The new arrangement will allow Dr. Simon, board certified in internal medicine and addiction medicine, to devote more time to the hospital.

“As I explained to all my patients, this is something that I wanted,” he said. “My wife is retiring completely. This is something we both wanted, but it’s very bittersweet.

Dr. Simon, left, pictured alongside Dr. Jared Pachter in 2018. (Credit: Krysten Massa/file)

“It’s been an emotional month. My kids will tell you that I’m a big mush. Some patients are easier to say goodbye to than others. I’ve had a lot of tearing up in the last number of days.”

Having Dr. Simon now spend his full work days at the hospital, five days a week, is a big plus for SBELIH, said the hospital’s chief administrative officer, Paul Connor.

“He absolutely enjoys what he does,” Mr. Connor said. “I always said, ‘At some point, Lloyd, there’s going to be a way for us to get you here more often to help us deal with the day-to-day activities.’ … The day is upon us now, and we’re happy to see him here.”

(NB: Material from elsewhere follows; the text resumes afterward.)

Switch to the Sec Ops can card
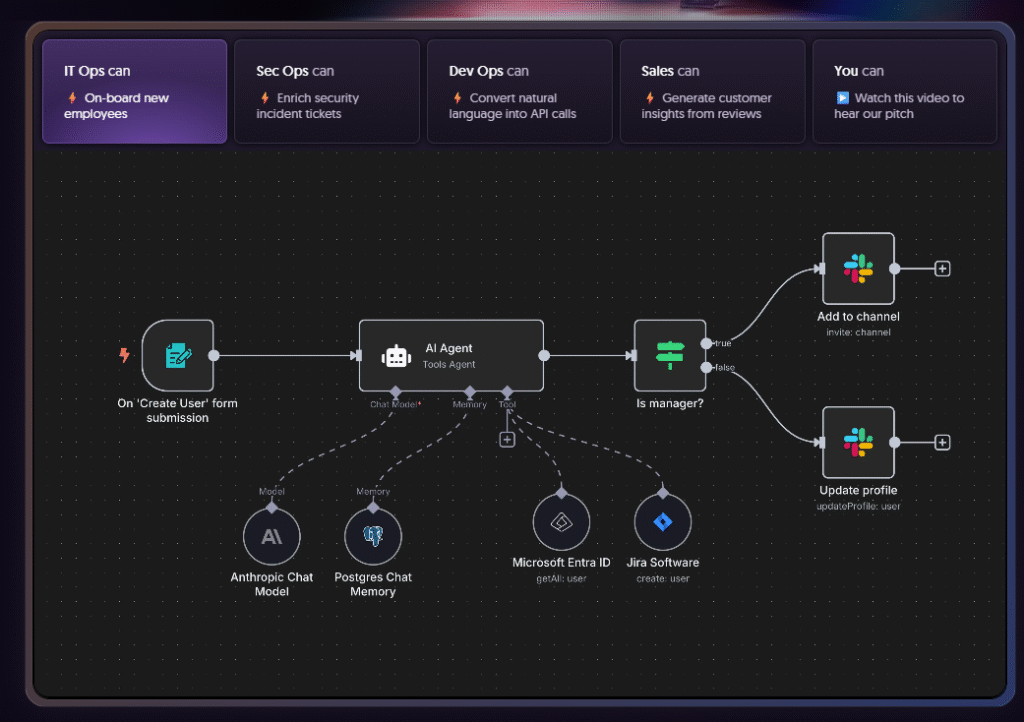The width and height of the screenshot is (1024, 722). point(327,91)
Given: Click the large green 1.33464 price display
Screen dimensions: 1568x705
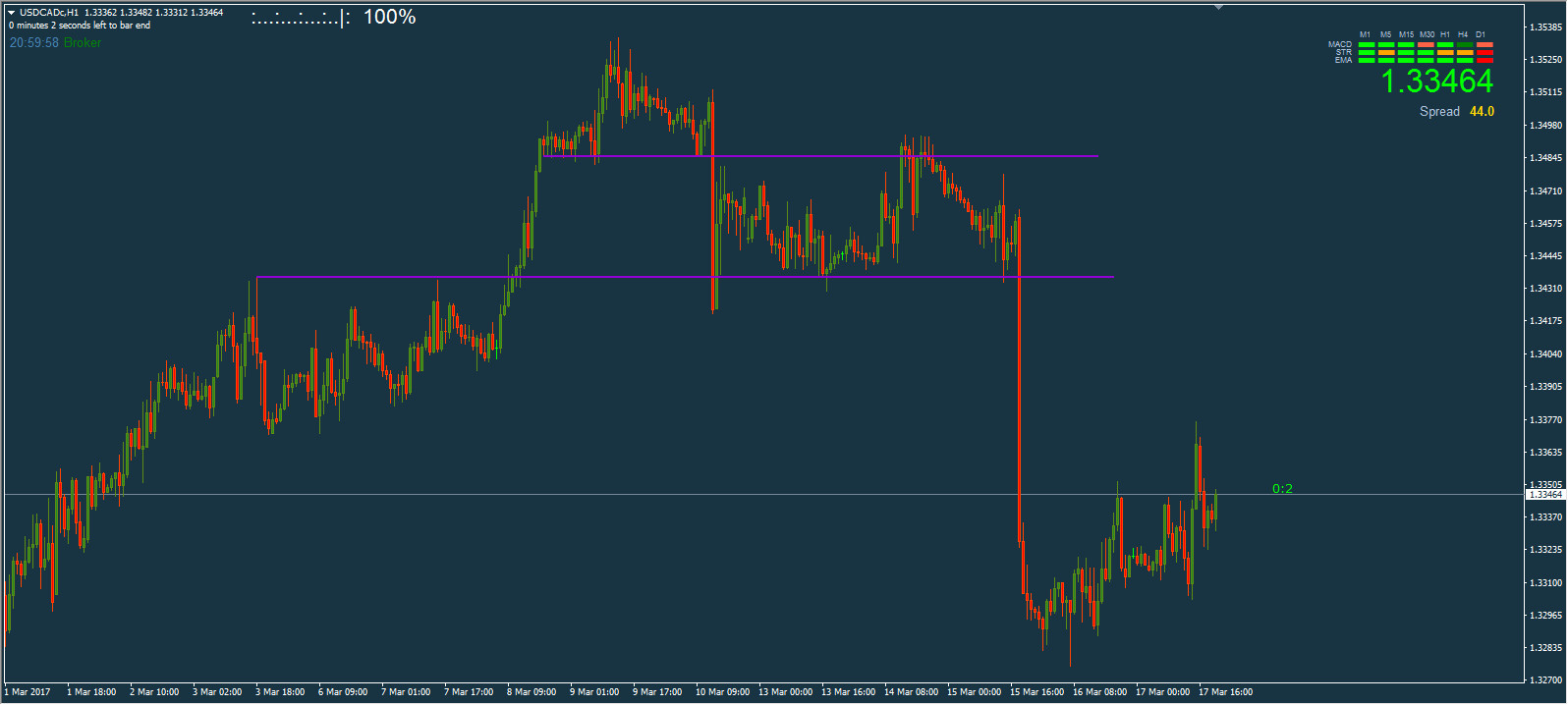Looking at the screenshot, I should point(1436,81).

Dr. Simon has become one of the hospital’s more recognizable — and respected — faces. By his count, SBELIH has only two staff physicians who have been at the hospital longer than him, “but I guarantee I will outlast both of them.”

He figured he has treated at least 3,000 patients in his private practice over the years, and doubles that estimate when taking into account hospital patients he doesn’t have long-term relationships with.

In 1989, the hospital put out a call for doctors needed to work in its new addiction treatment program, and Dr. Simon responded. Addiction treatment became a passion for him.

Why?

“Well, first of all, the patients need the help, and they need the people to interact with them in a nonjudgmental way,” he said. “What I always tell everybody, because I’ve been involved in substance abuse units longer than anybody else at the hospital, too, is that we always have to remember that we’re not dealing with bad people, we’re dealing people with a bad disease, and if we approach it that way and we approach it in a way that we want to help them, that we’re not judging them, that we’re trying to get them on a path that can help them get their lives back on track, then people respond the same way. They realize we’re trying to help.”

The addiction issue, he said, is getting worse, no thanks to the coronavirus pandemic.

“Unfortunately, it’s still a growth industry,” he said. “It is always becoming a bigger problem, and the pandemic … really set a lot of people back. They lost a lot of their support networks, 12-step meetings, stopped meeting in person. Zoom meetings were just not the same for many people. People were isolated. They lost all their social support networks and many, many people relapsed, and unfortunately as much as there were people dying every day from COVID, there were people dying every day from their addictions, also. And that was not an excuse, it was real. We took every strut that was helping people stay afloat out from underneath them.”

It may seem as if Dr. Simon is addicted to work, considering the workload he has carried. It was upon becoming a doctor, he said, when he truly understood how demanding the profession can be.

“I don’t think you really understand exactly how much you will work,” he said. “For instance, the 38 years I have been doing this, for at least 30 of them I was on call every other night and every other weekend.”

All that work brought rewards. Dr. Simon said he has been listed among the Castle Connolly top doctors about 20 times. “That’s been nice, but that’s not the most important kind of recognition,” he said. “The important recognition is from the patients.”

Dr. Simon has earned a reputation for his ability to communicate with patients and explain complex medical issues in an manner understandable to the layman.

“Once you’re in practice, you learn really about taking care of people, and your patients teach you how to do that, also,” he said. “As I’ve been saying goodbye to some of my patients, I tell them now they have to break in a new doctor.”

Meanwhile, Dr. Simon is still keeping busy, very busy. Old habits die hard.